━━━━━ Data section
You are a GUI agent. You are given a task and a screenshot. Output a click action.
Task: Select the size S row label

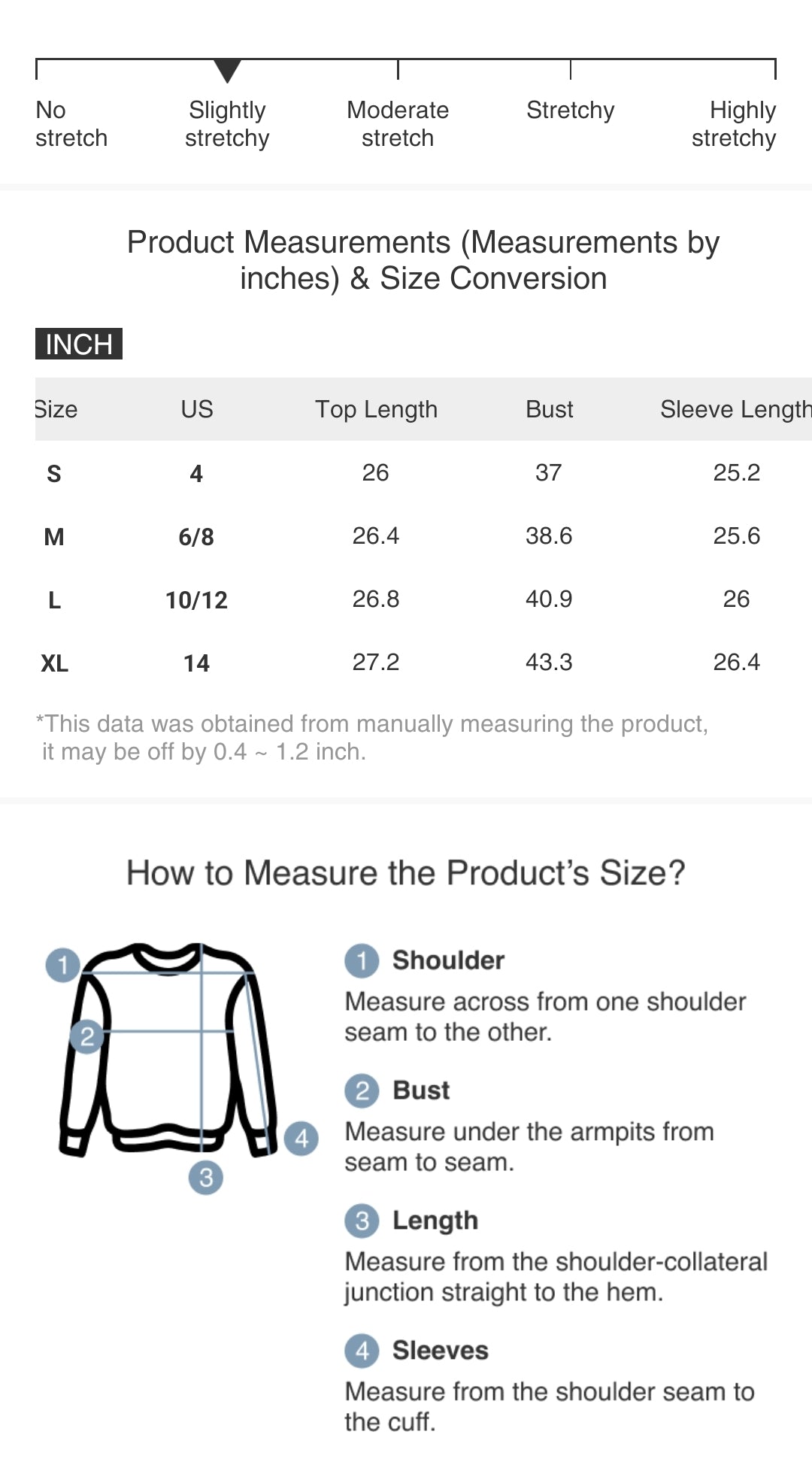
━━━━━━━━━━
━━━━━ Data section
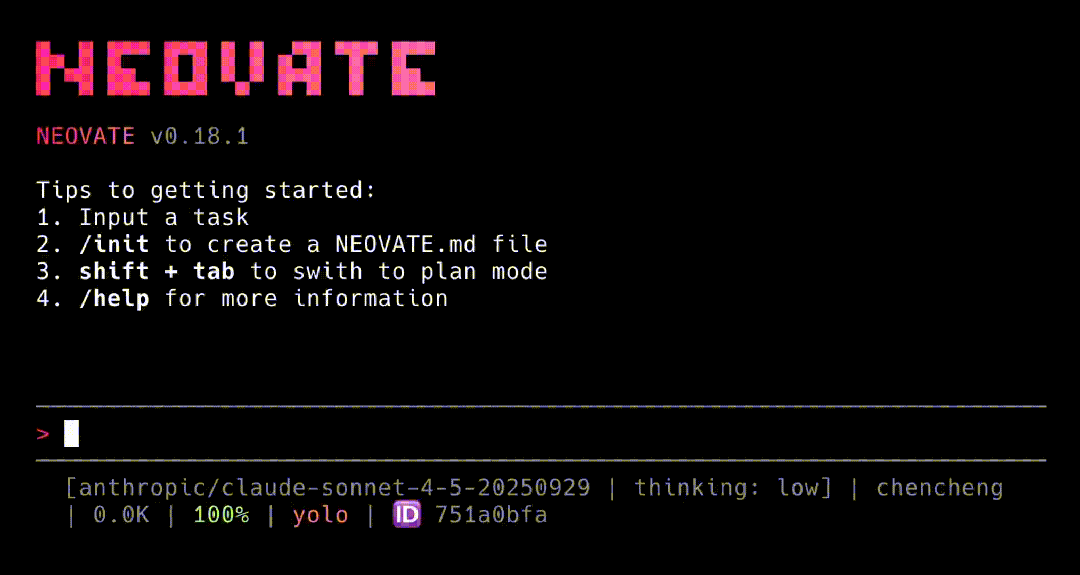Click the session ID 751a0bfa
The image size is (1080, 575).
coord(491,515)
━━━━━━━━━━
**Work instruction**
Copy out only the lines above from the one with "You are a GUI" to the one with "Task: Select the size S row label", inclusive, exactly as they stand.

**Response to the task**
You are a GUI agent. You are given a task and a screenshot. Output a click action.
Task: Select the size S row label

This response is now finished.